DIY Linoleum Block Printmaking

Hi All! ⊗

One of my favorite projects from my high school art class was printmaking. I loved working extra hours outside of the class time by spending the hour and fifteen minutes I had for my lunch period, eating and working, in the art room on whatever project we had that week. This guide to printmaking will be done using a linoleum block carved with a speedball carving tool, a rubber brayer and printing ink. You will basically be carving a design of your choice into a stamp (the linoleum block) that can be reused over and over again! All of these items are fairly cheap if you order on Amazon, but if you can’t wait for them to be delivered feel free to visit a local store to pick them up.

First step: Pick your design and print it out!

Any design you chose will have to fit on your linoleum block. I am using a five inch by seven inch block. I am going to use half of the block for my design. If you choose a small design, like the size of a quarter, it will save space for more designs to fit on the block.

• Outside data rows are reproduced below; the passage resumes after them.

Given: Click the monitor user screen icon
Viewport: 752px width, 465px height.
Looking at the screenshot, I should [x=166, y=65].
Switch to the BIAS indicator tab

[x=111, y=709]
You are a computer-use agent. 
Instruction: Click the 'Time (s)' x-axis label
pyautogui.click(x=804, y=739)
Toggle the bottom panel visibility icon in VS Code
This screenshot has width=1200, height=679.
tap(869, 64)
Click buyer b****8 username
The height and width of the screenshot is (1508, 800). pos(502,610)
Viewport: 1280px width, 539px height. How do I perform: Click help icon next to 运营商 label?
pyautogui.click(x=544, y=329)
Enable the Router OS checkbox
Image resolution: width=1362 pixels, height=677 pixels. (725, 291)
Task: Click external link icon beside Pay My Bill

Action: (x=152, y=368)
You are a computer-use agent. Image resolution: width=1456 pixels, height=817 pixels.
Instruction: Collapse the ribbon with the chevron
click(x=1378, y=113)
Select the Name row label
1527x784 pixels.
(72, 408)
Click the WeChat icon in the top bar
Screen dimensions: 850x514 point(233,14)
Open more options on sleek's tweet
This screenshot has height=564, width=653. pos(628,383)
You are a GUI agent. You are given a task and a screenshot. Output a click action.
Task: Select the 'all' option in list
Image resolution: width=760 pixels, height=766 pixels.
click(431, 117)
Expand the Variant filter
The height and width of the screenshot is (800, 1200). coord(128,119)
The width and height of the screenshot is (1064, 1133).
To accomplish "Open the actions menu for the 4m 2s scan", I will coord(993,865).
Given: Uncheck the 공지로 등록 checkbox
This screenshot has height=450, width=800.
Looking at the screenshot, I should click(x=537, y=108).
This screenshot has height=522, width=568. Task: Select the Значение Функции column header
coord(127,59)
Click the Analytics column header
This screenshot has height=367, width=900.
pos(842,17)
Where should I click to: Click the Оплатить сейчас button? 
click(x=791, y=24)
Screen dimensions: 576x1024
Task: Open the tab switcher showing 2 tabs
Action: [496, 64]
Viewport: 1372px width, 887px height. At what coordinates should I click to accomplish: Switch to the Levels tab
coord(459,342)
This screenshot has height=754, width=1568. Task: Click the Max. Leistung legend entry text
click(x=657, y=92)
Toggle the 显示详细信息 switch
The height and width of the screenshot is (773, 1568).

I am not the best free hand artist so I chose to print out my design and use a pencil and pen technique to transfer the design to the linoleum block. If you are a fantastic artist, draw your design out on paper then transfer it right on to the block.

Once you have printed out or drawn your design and fit it to where you want on the block, take a pencil and shade the back side of the paper entirely. Make sure to sharpen your pencil so the graphite is dark.

The finished print will be a reversed image of your design, so be mindful of this if you have letters or numbers. Tape down your design to the linoleum. With a ball point pen, trace over the lines of your design pressing hard, but not hard enough to create a rip in the paper. Remove the paper and your design will hopefully be entirely transferred on to the linoleum. Check that all of your design has been transferred before you move on to the next step.

Unfortunately, my printer was running low on ink so I had to make some adjustments to my kitty design.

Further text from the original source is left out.